Ograniczenia sanitarne spowodowały oczywiście wyeliminowanie z programu niektórych spośród licznych do tej pory spotkań i paneli dyskusyjnych, zredukowano także widownie prezentacji. Jak zawsze trwających albo kwadrans albo pół godziny, podczas których twórcy i producenci „sprzedają” swe pomysły. Forma i sposób prezentacji jest dowolny, zdarzają się więc cała happeningi czy krótkie scenki aktorskie ale przeważają pokazy zrealizowanych już materiałów, opisy postaci i fabuł i dokładna artykulacja oczekiwań i potrzeb.
Bo w Tuluzie (wcześniej przez kilkanaście lat Cartoon Forum wędrowało po Europie, odbyło się m.in. w naszym Sopocie) poszukuje się partnerów: finansowych, produkcyjnych, dystrybucyjnych i marketingowych. Na szczęście siedzą oni na widowni wiec kontakt jest natychmiastowy i praktyka oraz statystyka dowodzą, że nie są to wyłącznie wstępne czy nawet bardzo wstępne rozmowy plus zachęty.
Potwierdza to Mateusz Kowalczyk z polskiej firmy Pigeon: Serial „Miasteczko Mamoko” jest przez nas rozwijany od kilku lat, mamy już komplet prac dewelopmentowych i wchodzimy na etap finansowania. Przed Cartoon Forum nasz projekt był wybrany przez Animation Magazine (najważniejsze pismo naszej branży) jako jeden z 9 najciekawszych. myślę że to też pomogło zwrócić na nas uwagę podczas eventu. Oprócz pozytywnego feedbacku – z konkretów dostaliśmy propozycję koprodukcji ze studiem z Francji, mieliśmy sensowne rozmowy z dwoma cenionymi dystrybutorami francuskimi. Pojawiło sie też zainteresowanie dystrybucyjne ze strony włoskich i skandynawskich telewizji.
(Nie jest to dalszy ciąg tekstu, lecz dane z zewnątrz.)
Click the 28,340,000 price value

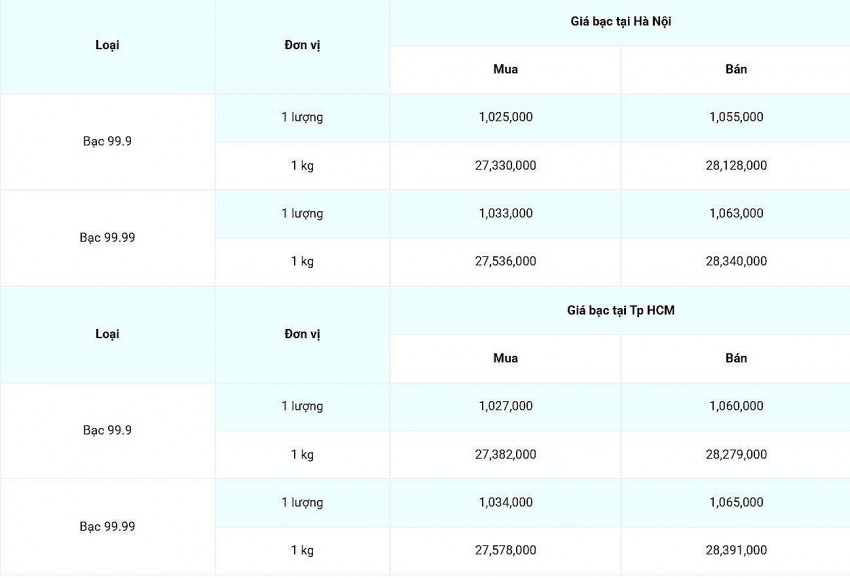click(x=736, y=261)
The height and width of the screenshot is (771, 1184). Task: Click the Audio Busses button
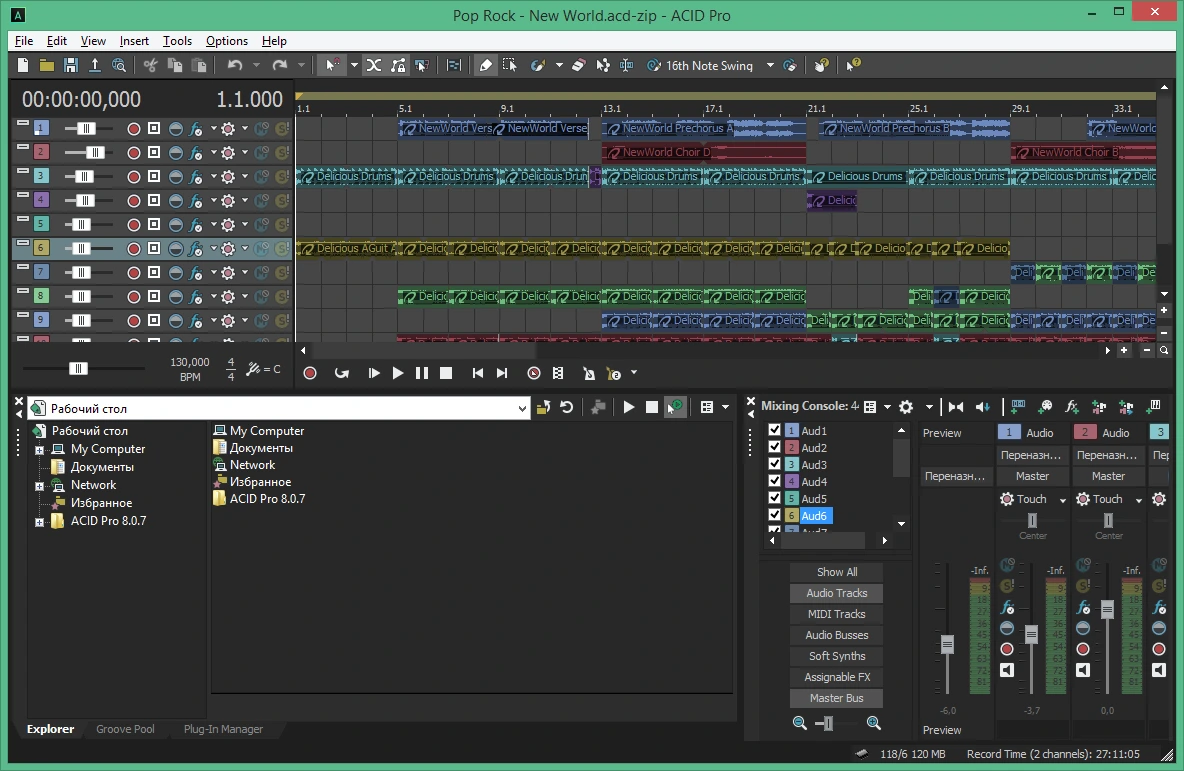pyautogui.click(x=837, y=635)
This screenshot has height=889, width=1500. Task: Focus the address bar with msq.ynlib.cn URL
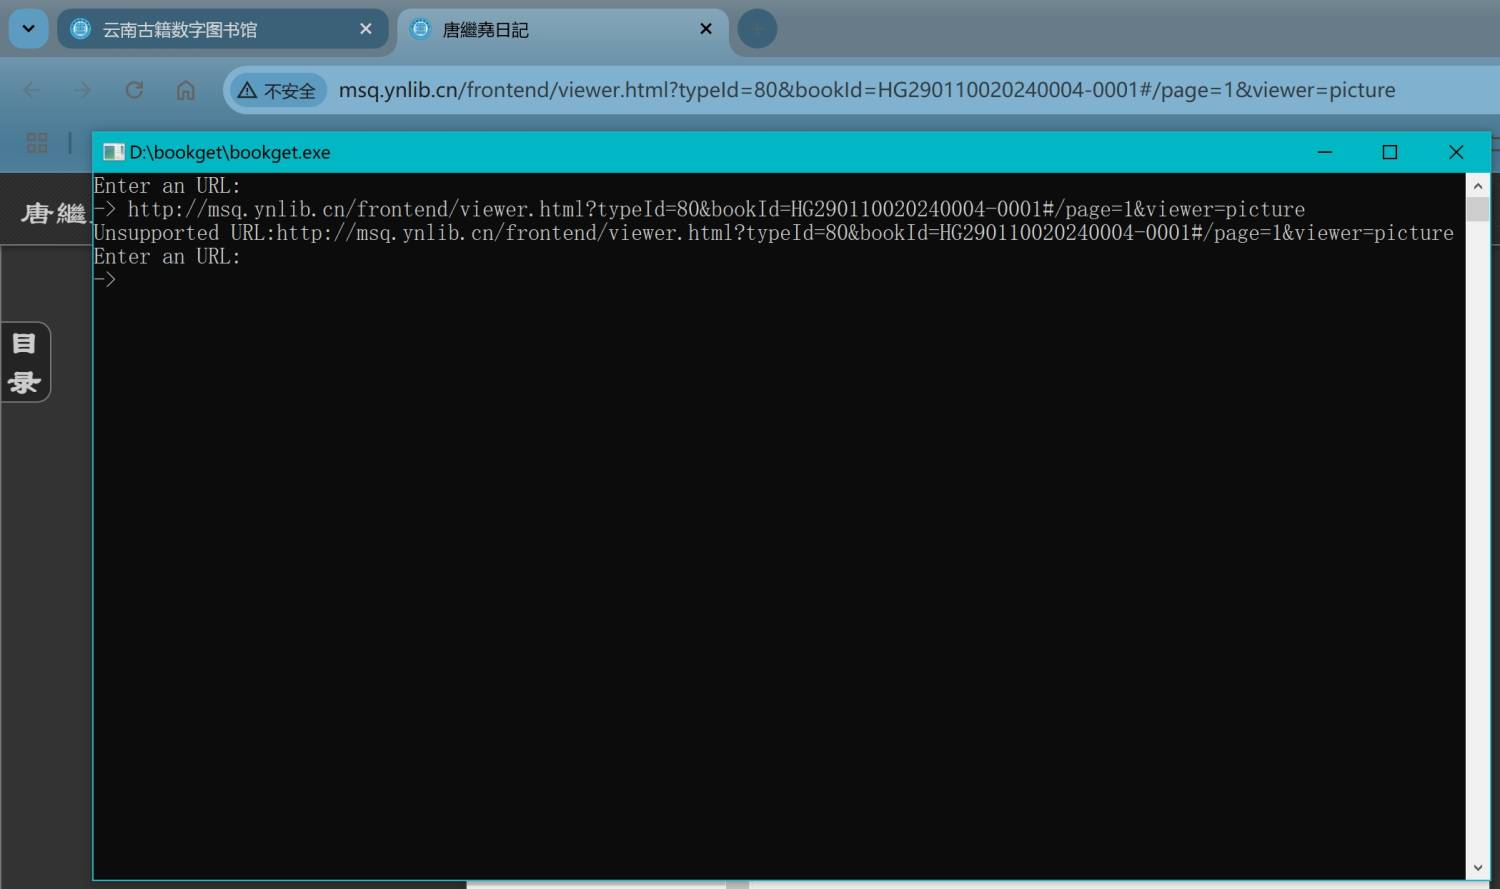(x=866, y=90)
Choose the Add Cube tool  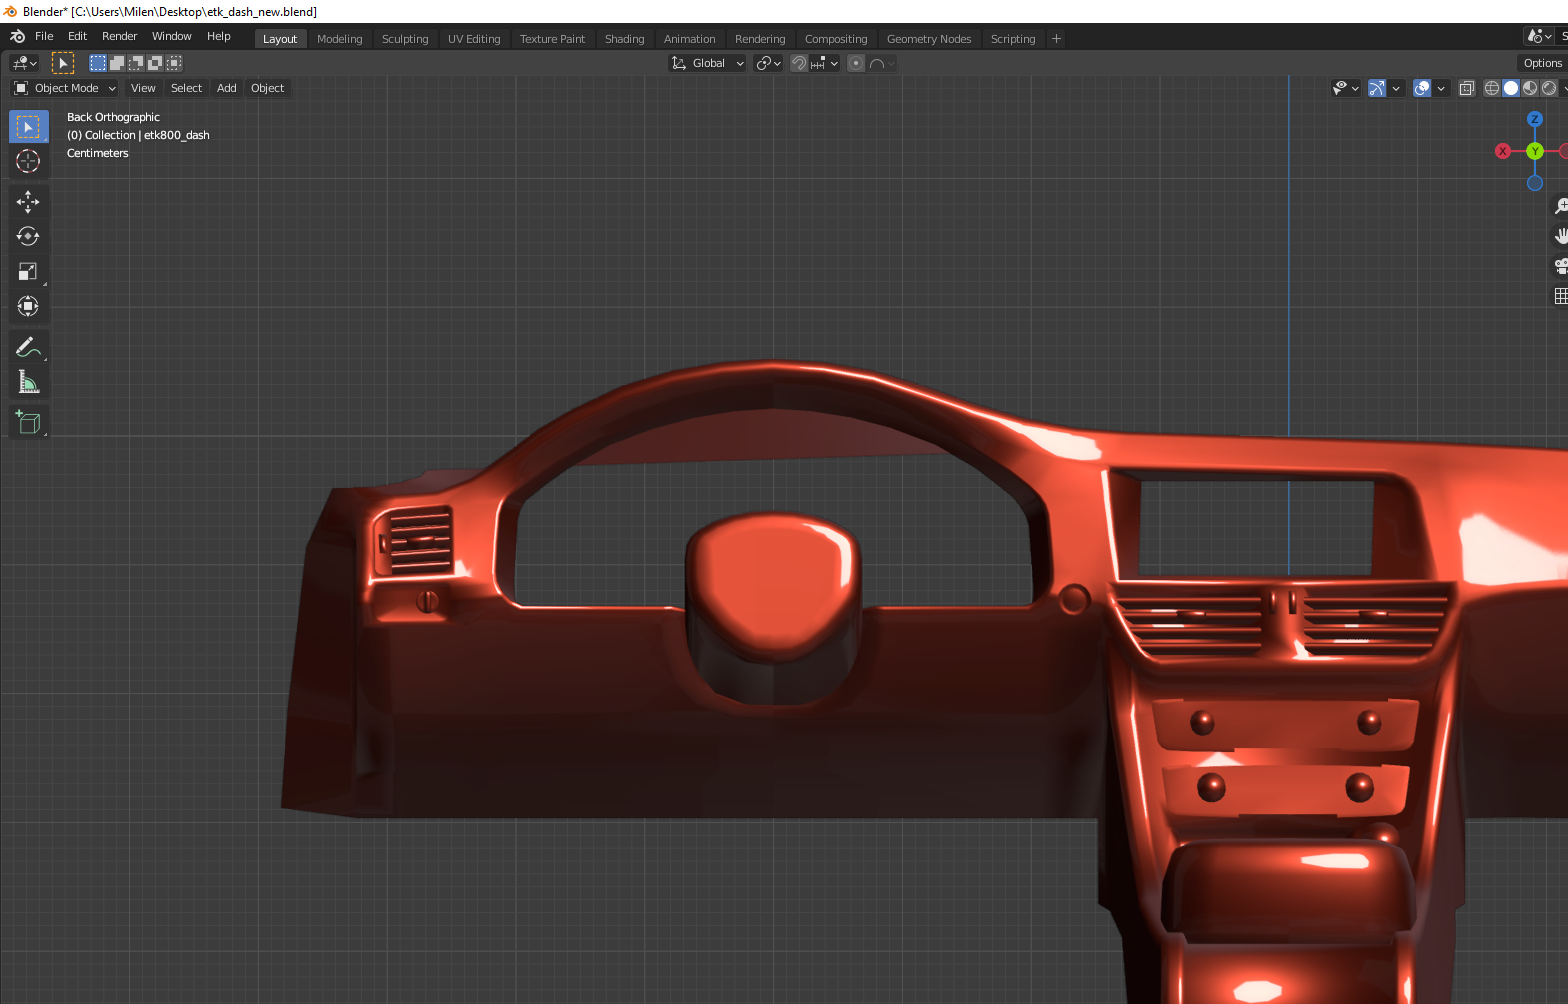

To początkowy etap, więc to przede wszystkim listy intencyjne i rozpoczęcie rozmów, ale jesteśmy dobrej myśli i będziemy pracować nad rozwinięciem projektu.
Do tej pory, od 1990 dzięki aktywnemu udziałowi w CF udało się zrealizować 831 serii animowanych za ponad 3 miliardy euro. Prognozy tegoroczne są także więcej niż pozytywne, bo jak wspomniała Annick Meas a potwierdzili tą opinię wszyscy goście i uczestnicy, pandemiczna przerwa podziałała niezwykle ożywczo na animacyjną branżę czego dowodem wiele świetnych, oryginalnych projektów i sporo nowych, młodych twarzy wśród kreatorów.
Dały się zauważyć z pewnością cztery główne zjawiska. Pierwsze z nich to coraz ściślejsze związki animacji a literaturą, kiedyś okazjonalne, teraz niemal nagminne. Świat wykreowany przez ludzi pióra i autorów komiksów (bardzo pożądane praźródło) wydaje się dobrze trafiać do wyobraźni i wrażliwości filmowców. Tendencja druga to rosnąca z roku na rok liczba reżyserek za kamerą i stołem montażowym oraz głównych bohaterek fabularnych opowieści. To silne, zdecydowane postacie a nie dodatki do męskich herosów czy drugi plan. Oczywiście ta ewolucja nie dokonała się z roku na rok, ale „żeńska fala” narastała od dawna.
Temat kolejny to zbliżająca się już do 20 procent całości produkcji animowanej w Europie liczba tytułów przeznaczonych dla dorosłych widzów. Kategoria tzw. młodych dorosłych i dorosłych znajduje swe odbicie na i przed ekranem.
I w końcu a właściwie to powinna być wiadomość dnia, miesiąca i sezonu, ale poczekajmy na rok 2022, który- wszyscy mają taką nadzieję- przyniesie unormowanie sytuacji zdrowotnej a covid odpadnie jako czynnik sprawczy wielu nieprzewidzianych zdarzeń i sytuacji. Mowa o nowej generacji autorów i producentów, animatorów i specjalistów od sprzedaży oraz marketingu, generalnie nowych twarzy w branży. Wskazywano tu na pozytywne przykłady z Francji, Niemiec i Danii ale też z Polski. Wspomniana wcześniej firma Pigeon z Krakowa zaprezentowała „Miasteczko Mamoko” ekranizację popularnych książek Aleksandry i Daniela Mizielińskich i zebrała niemało pozytywnych recenzji.
„Icky i Poo” (Animoon) oraz „Robot i Marsjanie„ (Badi Badi) to kolejne dwa polskie projekty prezentowane nad Garonną, także ze sporymi nadziejami na swą kontynuację.